Does anyone else have this problem, of recoiling at that moment when you should be extending your hand with a book in it, saying, "You'll love this"? Do I have to learn to be a psychopath so I can shout out, "Look at me - I'm on top of the world"?

Or am I just the quirky girl in the room?


Joo said...

Great blog Gayle - thanks for being so open - while I agree that marketing is imperative, I also get turned off by someone over marketing themselves in social media. Same reaction when I go "in person" shopping and a salesperson badgers me - I will leave the store immediately verses being able to browse in comfort - just my humble opinion:-)

Tameri Etherton said...

Oh, the slippery slope of self-promotion. It's a necessary evil, but then again, like Joo said, too much is a complete turn off. What's right? What's wrong? When is it too much? I don't know since I'm not really there yet. I totally pimp my blog, but am I going to be as pimptastic once my book is out? Maybe not for many of the reasons you state. If someone doesn't read fantasy, then it would be silly to suggest it to them.

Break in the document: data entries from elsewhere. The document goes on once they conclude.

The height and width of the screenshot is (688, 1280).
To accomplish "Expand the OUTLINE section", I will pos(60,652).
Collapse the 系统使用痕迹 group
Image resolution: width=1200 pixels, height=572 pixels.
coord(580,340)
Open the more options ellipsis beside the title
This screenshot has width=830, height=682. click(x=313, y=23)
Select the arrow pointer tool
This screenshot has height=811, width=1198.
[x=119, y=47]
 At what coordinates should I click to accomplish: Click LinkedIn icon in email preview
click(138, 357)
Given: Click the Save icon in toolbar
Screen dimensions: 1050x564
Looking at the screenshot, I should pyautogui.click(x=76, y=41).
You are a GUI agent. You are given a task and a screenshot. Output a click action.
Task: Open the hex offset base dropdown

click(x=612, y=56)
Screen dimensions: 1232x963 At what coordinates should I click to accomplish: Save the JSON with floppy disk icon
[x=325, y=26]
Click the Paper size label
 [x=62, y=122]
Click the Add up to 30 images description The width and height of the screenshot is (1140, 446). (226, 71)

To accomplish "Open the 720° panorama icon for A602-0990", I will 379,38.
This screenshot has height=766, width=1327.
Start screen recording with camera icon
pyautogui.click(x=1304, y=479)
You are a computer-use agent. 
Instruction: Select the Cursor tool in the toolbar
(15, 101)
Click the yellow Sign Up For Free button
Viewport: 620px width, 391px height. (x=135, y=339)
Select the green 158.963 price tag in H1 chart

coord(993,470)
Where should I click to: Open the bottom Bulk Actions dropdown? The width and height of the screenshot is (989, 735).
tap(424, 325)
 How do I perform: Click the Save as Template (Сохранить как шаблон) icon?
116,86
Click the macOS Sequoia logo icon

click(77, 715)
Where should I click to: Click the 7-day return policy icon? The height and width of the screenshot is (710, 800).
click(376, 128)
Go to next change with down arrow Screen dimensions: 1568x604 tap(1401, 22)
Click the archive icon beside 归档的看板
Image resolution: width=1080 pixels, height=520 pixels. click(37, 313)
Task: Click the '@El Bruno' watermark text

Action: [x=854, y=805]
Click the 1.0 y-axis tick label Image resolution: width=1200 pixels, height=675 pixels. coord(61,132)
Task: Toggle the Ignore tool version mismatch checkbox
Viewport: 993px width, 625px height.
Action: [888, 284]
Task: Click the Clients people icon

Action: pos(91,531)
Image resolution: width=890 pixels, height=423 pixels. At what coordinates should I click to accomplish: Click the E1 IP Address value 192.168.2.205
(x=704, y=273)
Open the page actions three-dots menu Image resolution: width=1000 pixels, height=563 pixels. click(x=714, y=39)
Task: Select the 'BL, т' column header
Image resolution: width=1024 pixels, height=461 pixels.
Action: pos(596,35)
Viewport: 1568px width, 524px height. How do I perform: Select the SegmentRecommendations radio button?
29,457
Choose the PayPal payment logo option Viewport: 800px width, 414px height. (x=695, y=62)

People are interesting and weird. Beyond that, I got nothing.

Gayle Carline said...

I love my books. I believe in them. What's getting to me lately, I think, is Facebook. An author posts on his/her fanpage that their book is #1 on the Amazon Novels For Monkeys list. Great! Then they post the same info in Every. Group. I. Belong. To. Yes, they're reaching people who aren't on their fan page. But I want to yell, "Shut the F&^% Up!"

Hi, I'm Gayle and I've written a mystery. I think you'd love it.

Anonymous said...

Every. Damn. Group. It's a pain in my backside and clogs my inbox. Sadly, I turn off, and what ever interest I may have had in a particular author wanes. I'm sure this is not what they hope to accomplish. Personally, I've tried mediating on this. While I haven't come up with any great ideas, I'm pleasantly calmer and happier. It's a new road we're on. I trust that we will figure it out, it's just hard not to get discouraged! Hang in there, Gayle. I plan on enjoying "What Would Erma Do?" this evening over a glass of wine. Love ya!!!